──────── MATERIAL FOR THIS EXERCISE

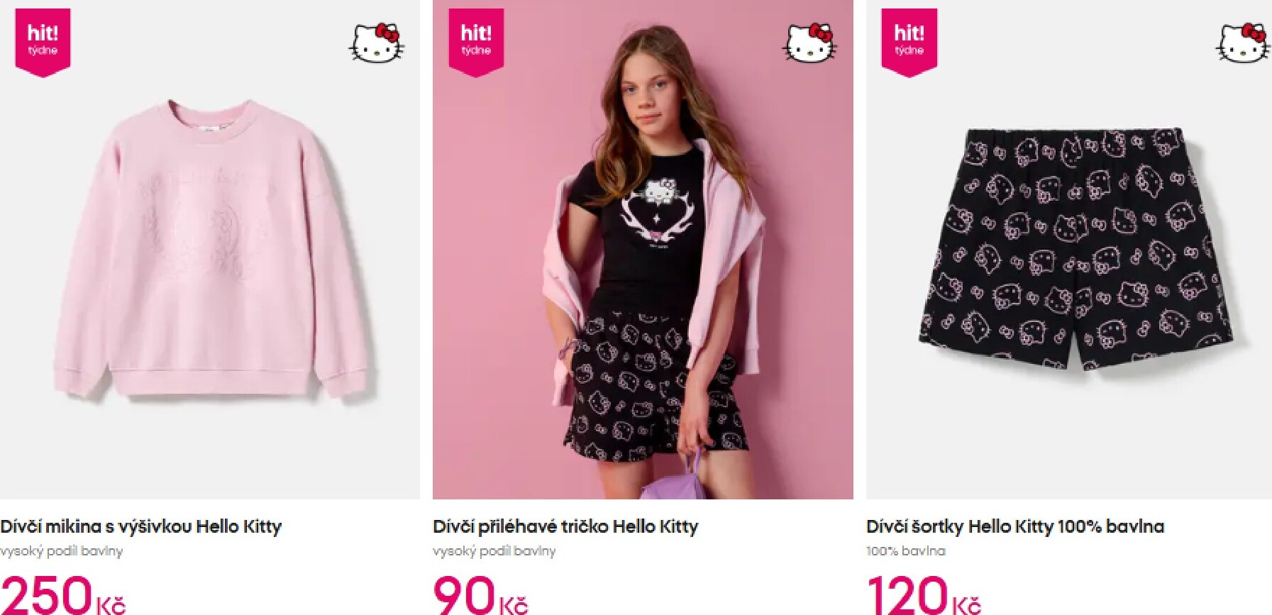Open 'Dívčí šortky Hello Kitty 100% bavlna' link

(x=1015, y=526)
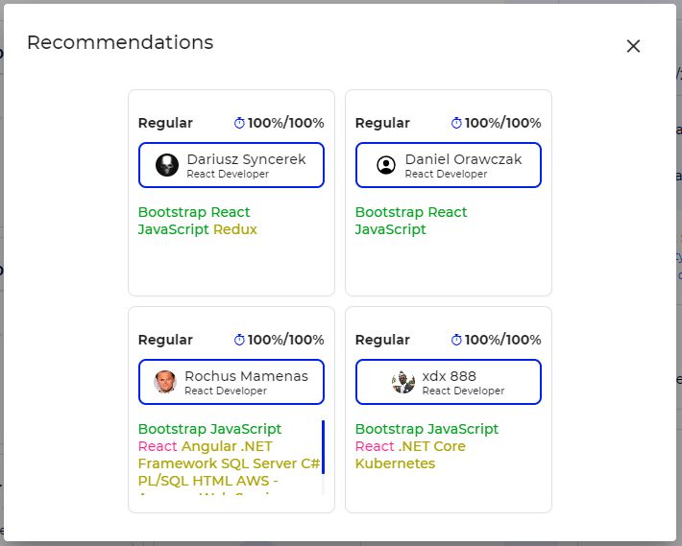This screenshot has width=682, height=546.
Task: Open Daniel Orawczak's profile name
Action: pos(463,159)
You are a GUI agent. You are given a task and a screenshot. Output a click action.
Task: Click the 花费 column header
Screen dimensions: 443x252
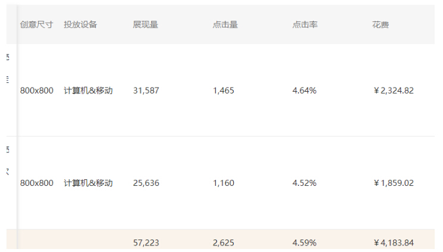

────────────────

- _TASK GOAL_:
Beginning with the line that holds "You are a GUI", return each line through the end of the records above exactly. Do not include pictures.

- _REPLY TO THE TASK_:
You are a GUI agent. You are given a task and a screenshot. Output a click action.
Task: Click the 花费 column header
Screen dimensions: 443x252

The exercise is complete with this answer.